You won’t be able to activate your account on our platform until you’ve filled in some minimal information about your company: a logo, a name, simple tagline, a brief paragraph-sized description of your company, some information about your funding status and size, and your tech stack.
(For readers with a less technical background, a tech stack refers to the technologies used by engineers in your organization. For example, you might have a Python/Django back-end handling your server side applications and a React front-end for user-facing web pages. Many engineers have preferences for different technologies, so this can be important information to them when selecting a company to work for.)
Once you’ve filled out the required fields on the "Basics" tab, you can add several categories of optional information to help pitch candidates on your company. The more information you give, the better candidates will respond to your company, and the more self-selection will take place at the earlier stages of your hiring funnel (improving onsite-to-offer and offer acceptance rates later on).
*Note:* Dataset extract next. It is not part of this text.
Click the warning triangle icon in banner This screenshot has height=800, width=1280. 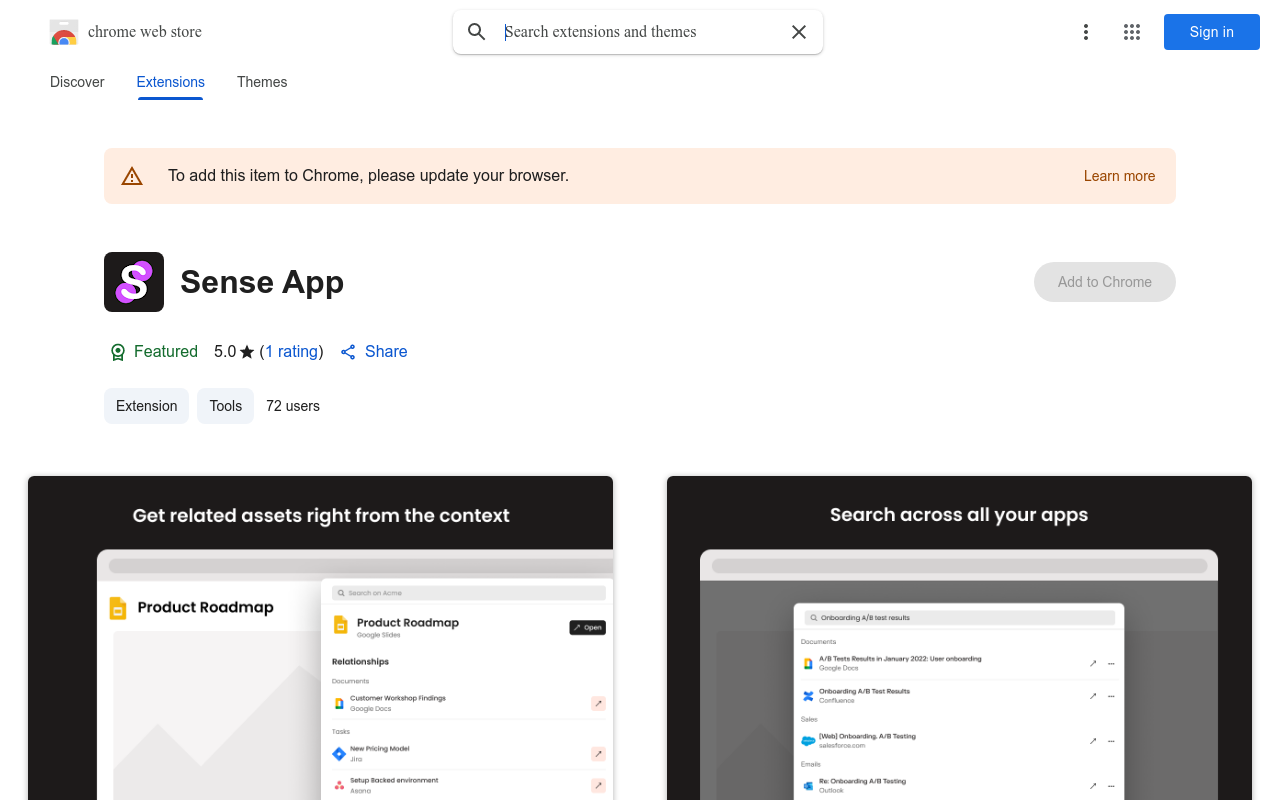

Tips for setting up a profile that is both appealing and useful to candidates:
Most engineers don’t like, or trust, marketing copy. Engineers are used to big promises that might not be kept later, and you should expect that they’ll view your claims with some skepticism. That’s not to say that your profile shouldn’t be clean, professional, or polished, but in general you’ll come across much more credibly if you can speak directly and personally to candidates. Tell them in simple terms what you do, why that’s a viable business model, and how engineering interacts with those business goals. Here are a few examples:
Company | What they do | Why it's a viable business | How engineering interacts |
Healthcare Startup | We’re building a unified healthcare data platform to collect data on rare diseases. | We work with top research universities to help them produce new treatments. | You’d work on natural language processing for our data ingestion system, which needs to pull data from research papers and load it into our internal data structures. |
Large Marketing Firm | We're an analytics platform for mobile-first advertising. | Mobile advertising is an $80 billion/year field, and we're the largest player in that market. | You'll be responsible for building beautiful dashboards that make statistical data accessible to everyone. |
Triplebyte | We help engineers find jobs at companies they love, even if they don't have traditional credentials. | Software engineers are in huge demand, and we can find engineers that traditional hiring processes miss. | We're looking for an ML engineer to improve the models that match candidates with companies. |
Provide detail whenever possible. Be concrete and ideally numerical in your claims. Instead of saying you provide unlimited PTO, say that you require everyone to take a minimum of two weeks off per year. Instead of saying you value quality code, tell candidates you set aside one week a month to work on tech debt. You may not always have such details, but if you do, they’re valuable to include.
Think about what you value in a hire. Are you looking for people with particularly exceptional technical depth? Great soft skills and professionalism? Ambition, energy, and drive? How you present your organization can skew your responses strongly towards one type of engineer or another.